== LISTED ENTRIES ==

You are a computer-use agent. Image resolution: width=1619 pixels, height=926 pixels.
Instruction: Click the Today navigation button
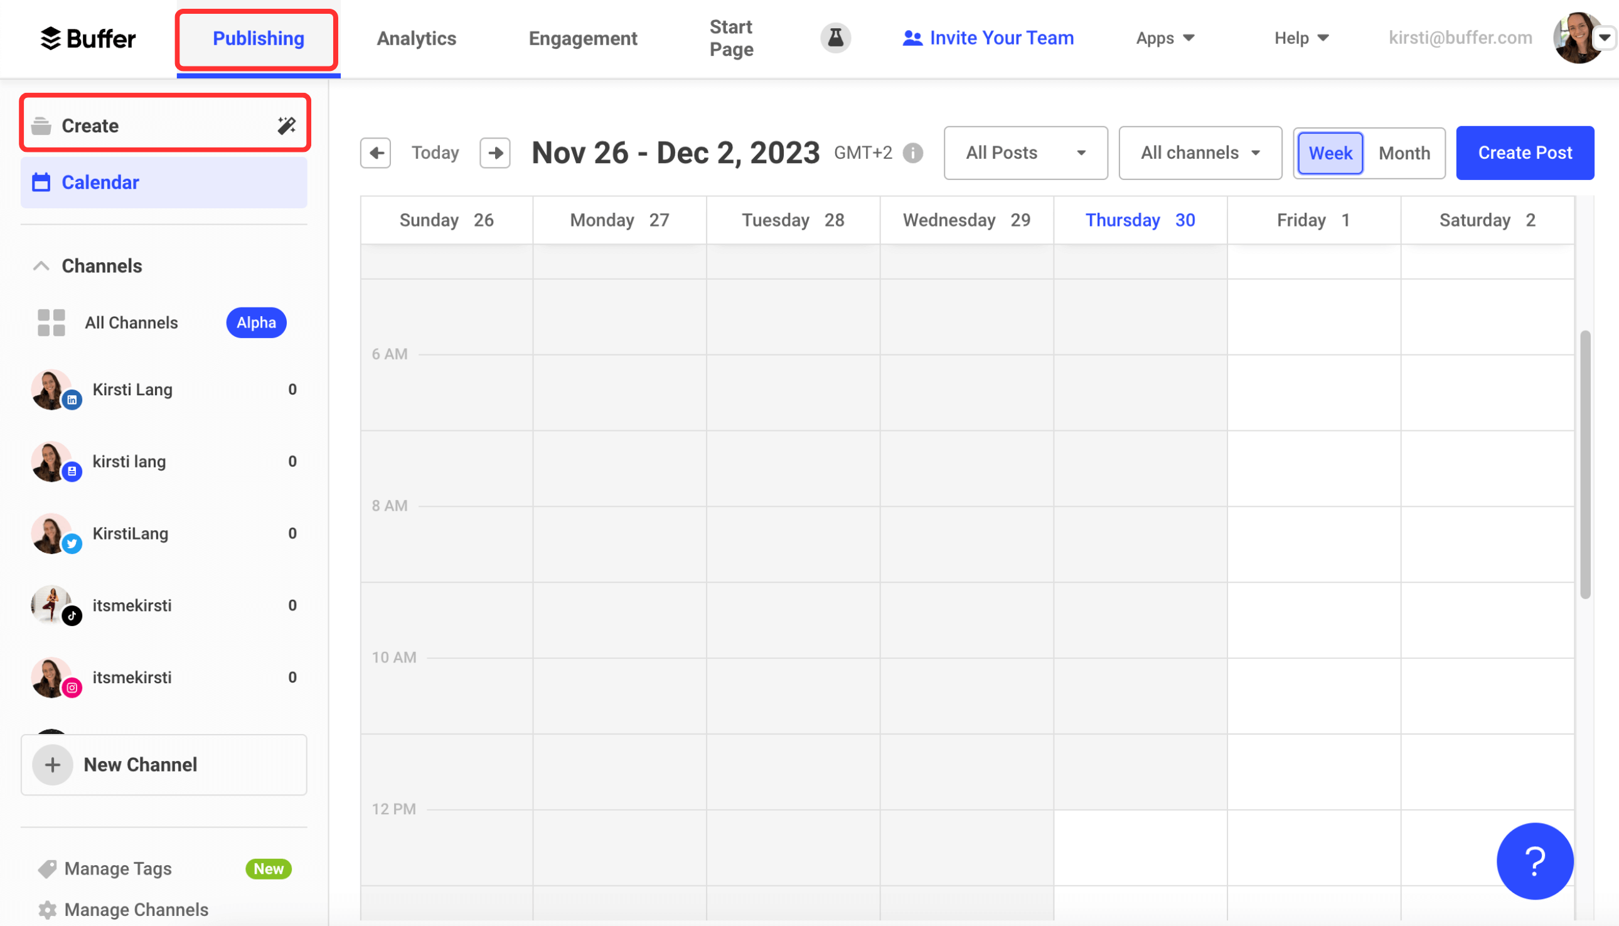coord(434,153)
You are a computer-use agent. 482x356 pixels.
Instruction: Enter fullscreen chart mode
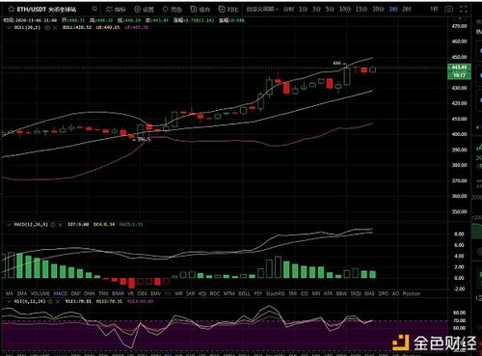[x=464, y=9]
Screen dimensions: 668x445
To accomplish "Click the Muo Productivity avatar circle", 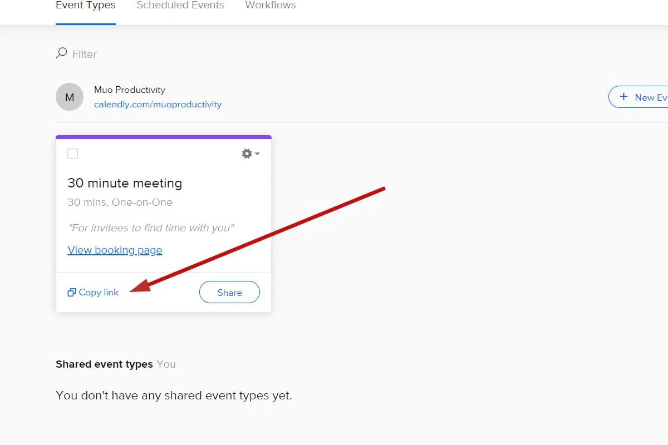I will point(69,97).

== STATED EXERCISE ==
Show every line of the data above that contains the string "computer", matching case exactly.

== CORRECT OUTPUT ==
You are a computer-use agent. Image resolution: width=1619 pixels, height=926 pixels.
You are a computer-use agent. 482x356 pixels.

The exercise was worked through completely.